A block of data:

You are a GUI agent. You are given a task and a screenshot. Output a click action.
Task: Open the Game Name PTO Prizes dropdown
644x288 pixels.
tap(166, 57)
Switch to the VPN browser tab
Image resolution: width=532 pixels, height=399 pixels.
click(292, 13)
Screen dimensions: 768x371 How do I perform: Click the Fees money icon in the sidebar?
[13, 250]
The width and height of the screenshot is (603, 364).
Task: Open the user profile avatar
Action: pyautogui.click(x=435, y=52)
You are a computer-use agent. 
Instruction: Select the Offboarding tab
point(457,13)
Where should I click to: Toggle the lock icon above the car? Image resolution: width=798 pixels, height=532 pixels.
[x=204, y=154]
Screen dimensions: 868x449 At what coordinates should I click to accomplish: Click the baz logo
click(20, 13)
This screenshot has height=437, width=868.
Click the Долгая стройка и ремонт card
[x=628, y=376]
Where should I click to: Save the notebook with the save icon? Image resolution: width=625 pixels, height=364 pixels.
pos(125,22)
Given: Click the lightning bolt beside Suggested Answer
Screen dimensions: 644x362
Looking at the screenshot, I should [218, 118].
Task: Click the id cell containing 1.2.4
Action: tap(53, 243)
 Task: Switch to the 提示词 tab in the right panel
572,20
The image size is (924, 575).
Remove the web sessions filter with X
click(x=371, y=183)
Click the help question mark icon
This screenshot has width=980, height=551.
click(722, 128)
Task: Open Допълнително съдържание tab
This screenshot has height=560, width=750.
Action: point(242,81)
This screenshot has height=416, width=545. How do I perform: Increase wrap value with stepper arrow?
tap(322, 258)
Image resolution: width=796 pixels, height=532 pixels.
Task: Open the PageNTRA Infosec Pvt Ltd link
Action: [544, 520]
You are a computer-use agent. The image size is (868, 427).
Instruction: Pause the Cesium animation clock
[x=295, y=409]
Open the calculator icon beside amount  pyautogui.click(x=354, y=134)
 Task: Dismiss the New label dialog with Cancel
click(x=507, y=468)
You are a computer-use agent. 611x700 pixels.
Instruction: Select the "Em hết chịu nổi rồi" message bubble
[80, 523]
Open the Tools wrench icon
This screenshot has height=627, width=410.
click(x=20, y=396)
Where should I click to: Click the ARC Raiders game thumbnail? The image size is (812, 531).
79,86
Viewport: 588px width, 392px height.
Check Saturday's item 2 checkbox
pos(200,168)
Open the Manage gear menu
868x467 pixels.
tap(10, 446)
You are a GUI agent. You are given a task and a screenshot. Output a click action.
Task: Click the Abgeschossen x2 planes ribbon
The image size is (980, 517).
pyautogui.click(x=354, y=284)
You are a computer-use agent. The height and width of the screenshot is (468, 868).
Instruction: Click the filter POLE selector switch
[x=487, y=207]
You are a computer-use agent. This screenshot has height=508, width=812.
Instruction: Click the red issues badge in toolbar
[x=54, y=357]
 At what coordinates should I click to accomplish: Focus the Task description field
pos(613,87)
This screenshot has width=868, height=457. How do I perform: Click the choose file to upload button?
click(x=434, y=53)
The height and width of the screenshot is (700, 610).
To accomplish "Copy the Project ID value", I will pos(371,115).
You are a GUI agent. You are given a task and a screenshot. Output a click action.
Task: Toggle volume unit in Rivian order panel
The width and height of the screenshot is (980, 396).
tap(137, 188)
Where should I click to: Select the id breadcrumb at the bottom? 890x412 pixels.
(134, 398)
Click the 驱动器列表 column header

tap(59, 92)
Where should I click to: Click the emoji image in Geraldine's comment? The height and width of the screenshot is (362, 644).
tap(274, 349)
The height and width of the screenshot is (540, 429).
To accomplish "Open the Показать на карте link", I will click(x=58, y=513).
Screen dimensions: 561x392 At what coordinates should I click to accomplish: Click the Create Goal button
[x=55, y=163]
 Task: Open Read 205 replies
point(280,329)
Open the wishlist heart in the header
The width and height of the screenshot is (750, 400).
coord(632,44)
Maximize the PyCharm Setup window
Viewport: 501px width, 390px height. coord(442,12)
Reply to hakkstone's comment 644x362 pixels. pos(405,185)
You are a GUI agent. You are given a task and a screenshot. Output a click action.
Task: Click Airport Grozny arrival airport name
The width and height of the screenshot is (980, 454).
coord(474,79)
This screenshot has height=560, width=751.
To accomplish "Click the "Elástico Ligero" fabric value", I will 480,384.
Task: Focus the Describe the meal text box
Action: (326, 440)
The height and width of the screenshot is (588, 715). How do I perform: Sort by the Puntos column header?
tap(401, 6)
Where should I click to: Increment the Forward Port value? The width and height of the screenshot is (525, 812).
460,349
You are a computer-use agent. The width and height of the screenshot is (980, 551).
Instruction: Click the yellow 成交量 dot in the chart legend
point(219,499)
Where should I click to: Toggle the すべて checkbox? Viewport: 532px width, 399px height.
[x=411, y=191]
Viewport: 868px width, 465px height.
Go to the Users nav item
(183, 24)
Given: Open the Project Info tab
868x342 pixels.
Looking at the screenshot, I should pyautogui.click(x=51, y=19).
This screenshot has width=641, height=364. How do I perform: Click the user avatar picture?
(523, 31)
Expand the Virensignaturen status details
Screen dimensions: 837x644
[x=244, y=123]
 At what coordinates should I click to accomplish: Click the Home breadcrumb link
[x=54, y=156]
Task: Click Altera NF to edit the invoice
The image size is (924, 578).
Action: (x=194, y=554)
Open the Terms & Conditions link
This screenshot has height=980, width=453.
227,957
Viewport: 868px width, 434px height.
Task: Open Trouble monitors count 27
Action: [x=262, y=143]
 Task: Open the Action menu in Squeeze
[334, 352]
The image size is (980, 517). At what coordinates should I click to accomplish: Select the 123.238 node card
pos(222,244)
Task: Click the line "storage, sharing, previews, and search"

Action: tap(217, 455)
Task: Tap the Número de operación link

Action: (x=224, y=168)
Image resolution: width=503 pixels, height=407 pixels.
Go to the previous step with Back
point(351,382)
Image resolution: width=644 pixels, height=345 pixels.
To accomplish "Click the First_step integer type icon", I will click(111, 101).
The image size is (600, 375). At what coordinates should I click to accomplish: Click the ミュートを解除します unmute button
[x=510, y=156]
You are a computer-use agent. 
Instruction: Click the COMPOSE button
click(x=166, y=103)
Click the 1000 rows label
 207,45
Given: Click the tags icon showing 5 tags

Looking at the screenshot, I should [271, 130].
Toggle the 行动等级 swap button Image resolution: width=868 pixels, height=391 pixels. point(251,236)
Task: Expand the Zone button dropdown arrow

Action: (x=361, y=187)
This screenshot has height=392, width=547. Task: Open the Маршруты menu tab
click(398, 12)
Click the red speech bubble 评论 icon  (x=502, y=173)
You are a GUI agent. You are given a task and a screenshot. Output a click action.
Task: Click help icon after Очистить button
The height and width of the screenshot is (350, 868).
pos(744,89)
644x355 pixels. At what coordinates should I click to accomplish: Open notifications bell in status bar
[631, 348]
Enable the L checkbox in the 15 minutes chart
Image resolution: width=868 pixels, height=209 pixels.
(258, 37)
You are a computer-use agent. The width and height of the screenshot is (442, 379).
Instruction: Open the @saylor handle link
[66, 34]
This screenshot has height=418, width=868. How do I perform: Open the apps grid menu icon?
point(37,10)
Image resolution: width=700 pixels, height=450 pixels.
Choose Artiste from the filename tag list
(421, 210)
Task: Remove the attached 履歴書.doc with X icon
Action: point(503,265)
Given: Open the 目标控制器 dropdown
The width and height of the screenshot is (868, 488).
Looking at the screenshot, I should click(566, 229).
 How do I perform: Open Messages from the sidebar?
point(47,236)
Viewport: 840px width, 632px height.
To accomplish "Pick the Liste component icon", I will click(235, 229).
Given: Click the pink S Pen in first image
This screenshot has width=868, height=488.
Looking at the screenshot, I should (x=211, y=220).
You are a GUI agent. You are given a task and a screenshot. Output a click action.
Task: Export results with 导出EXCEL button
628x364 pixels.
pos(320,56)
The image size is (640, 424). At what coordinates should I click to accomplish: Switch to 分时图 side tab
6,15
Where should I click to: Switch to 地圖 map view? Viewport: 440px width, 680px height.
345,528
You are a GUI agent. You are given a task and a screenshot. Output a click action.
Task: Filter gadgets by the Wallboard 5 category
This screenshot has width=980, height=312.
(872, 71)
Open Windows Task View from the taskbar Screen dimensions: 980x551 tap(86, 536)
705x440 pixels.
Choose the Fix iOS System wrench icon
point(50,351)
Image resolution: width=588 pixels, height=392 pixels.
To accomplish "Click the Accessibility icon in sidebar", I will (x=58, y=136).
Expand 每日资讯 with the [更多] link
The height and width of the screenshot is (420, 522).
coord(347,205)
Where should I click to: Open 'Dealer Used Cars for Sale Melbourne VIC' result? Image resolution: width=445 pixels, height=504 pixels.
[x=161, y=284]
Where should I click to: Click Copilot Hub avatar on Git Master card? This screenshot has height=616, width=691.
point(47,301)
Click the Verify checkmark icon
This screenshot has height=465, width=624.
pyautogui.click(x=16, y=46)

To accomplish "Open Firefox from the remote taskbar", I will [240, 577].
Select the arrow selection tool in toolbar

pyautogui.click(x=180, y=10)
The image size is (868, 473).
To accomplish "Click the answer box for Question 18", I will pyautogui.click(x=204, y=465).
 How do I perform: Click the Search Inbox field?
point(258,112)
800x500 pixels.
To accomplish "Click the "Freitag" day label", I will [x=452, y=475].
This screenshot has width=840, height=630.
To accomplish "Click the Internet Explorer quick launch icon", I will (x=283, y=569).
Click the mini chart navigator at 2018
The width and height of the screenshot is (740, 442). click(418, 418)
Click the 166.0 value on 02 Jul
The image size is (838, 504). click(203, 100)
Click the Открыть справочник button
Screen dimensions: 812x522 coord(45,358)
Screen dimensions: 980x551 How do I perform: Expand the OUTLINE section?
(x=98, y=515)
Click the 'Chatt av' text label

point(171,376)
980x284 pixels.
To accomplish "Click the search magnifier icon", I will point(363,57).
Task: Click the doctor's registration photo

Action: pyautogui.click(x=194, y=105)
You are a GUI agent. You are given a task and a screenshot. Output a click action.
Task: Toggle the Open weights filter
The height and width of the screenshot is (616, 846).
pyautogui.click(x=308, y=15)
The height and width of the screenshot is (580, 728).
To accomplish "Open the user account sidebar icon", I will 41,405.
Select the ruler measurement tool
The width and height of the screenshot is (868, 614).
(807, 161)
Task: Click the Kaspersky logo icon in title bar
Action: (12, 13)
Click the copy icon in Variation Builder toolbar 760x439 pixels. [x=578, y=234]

**To be done**:
Please retype the lines of the data above, beginning at the line that contains "Given: Open the Project Info tab" and stopping after the line that contains "Action: [x=262, y=143]".

**Output for this task**:
Given: Open the Project Info tab
868x342 pixels.
Looking at the screenshot, I should pyautogui.click(x=51, y=19).
This screenshot has width=641, height=364. How do I perform: Click the user avatar picture?
(523, 31)
Expand the Virensignaturen status details
Screen dimensions: 837x644
[x=244, y=123]
 At what coordinates should I click to accomplish: Click the Home breadcrumb link
[x=54, y=156]
Task: Click Altera NF to edit the invoice
The image size is (924, 578).
Action: (x=194, y=554)
Open the Terms & Conditions link
This screenshot has height=980, width=453.
227,957
Viewport: 868px width, 434px height.
Task: Open Trouble monitors count 27
Action: [x=262, y=143]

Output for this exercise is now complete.